The Cheapest MBA You Can Get

Half-way through my college education, I decided that picking up a Business minor, in addition to my Computer Science (CS) major, would be a good smart thing. My thought was if I couldn’t cut it in the development world, I could fall back to management or whatever else business majors do (I could never tell what they did, other than wear slacks and a tie, and pretend to be important).

Here’s how I saw it at the time:

CS + Business = profit.
CS + Business + MBA = more profit.

So, I signed up for a Business minor. Took some Economics classes. Trudged through some Finance classes. Elected to take an Operations Management class. Even took a Marketing class over the course of a summer so I could graduate on time. Thank God that was before “social media” existed.

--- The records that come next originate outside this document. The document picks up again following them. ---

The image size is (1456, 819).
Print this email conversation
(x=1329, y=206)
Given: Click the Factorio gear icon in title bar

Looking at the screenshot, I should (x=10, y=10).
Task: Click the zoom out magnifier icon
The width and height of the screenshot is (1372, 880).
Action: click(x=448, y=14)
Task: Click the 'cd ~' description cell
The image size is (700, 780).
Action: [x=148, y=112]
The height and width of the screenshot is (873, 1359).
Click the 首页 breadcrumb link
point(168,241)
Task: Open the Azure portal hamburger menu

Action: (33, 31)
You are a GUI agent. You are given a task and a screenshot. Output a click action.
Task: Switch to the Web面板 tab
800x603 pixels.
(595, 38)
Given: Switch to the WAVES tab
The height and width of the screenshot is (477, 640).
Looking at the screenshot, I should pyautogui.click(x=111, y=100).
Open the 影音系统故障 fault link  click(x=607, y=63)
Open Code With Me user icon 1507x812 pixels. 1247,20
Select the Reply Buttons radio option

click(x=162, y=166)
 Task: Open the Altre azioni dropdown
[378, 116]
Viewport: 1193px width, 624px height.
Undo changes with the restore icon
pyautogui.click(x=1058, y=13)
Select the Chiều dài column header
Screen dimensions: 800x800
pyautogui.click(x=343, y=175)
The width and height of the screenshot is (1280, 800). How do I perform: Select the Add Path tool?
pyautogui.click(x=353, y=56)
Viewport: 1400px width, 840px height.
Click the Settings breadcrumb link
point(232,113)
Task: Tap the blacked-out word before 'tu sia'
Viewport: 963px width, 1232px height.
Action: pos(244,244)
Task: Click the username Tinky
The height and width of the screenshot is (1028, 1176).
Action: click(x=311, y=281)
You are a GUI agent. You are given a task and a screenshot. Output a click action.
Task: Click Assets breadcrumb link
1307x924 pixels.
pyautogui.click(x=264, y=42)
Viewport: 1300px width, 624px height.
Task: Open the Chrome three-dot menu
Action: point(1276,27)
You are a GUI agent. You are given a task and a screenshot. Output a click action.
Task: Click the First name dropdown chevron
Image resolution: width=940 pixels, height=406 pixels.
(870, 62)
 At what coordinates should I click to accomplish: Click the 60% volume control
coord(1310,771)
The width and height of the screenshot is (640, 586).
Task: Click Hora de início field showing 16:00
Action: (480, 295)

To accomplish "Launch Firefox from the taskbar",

Once I picked up Ruby on Rails, I stopped thinking about the MBA. Rails changed my perspective. On my education. On software development. And on my future. It tore down the barrier to entry on creating things. Useful things. Things I could get excited about. Like simulating Mendelian genetics, writing a guest-list management tool for my wedding, and tracking the restaurants I was eating lunch at.

I realized I didn’t need to go to school for another 18-24 months. I didn’t want to read more case studies on Starbucks. The Container Store. Or Wal-Mart. I wanted to find something applicable to my interests: software, profits, happiness.

Here’s my list of resources to help you skip the theory. Start doing something. And become the case study.

  1. REWORK
  2. Delivering Happiness
  3. YCombinator startup library
  4. Do. More. Faster.

What would you add to the list?

bryckbost@gmail.com

Comments

  1. November 17, 2010 at 8:41 AM

    A couple books on business that I’ve really liked:

    • The Go Giver - It’s fictional, but I value their perspective on business
    • Little Red Book of Selling - A very inspirational book on sales and marketing
    • Crucial Conversations - This one seems like an odd choice, but I think improving communication skills is a great investment.
    • Book Yourself Solid - If you’re starting freelancing/contracting/consulting this has a lot of great advice
    • Get Clients Now - Another great book for freelancing/contracting/consulting.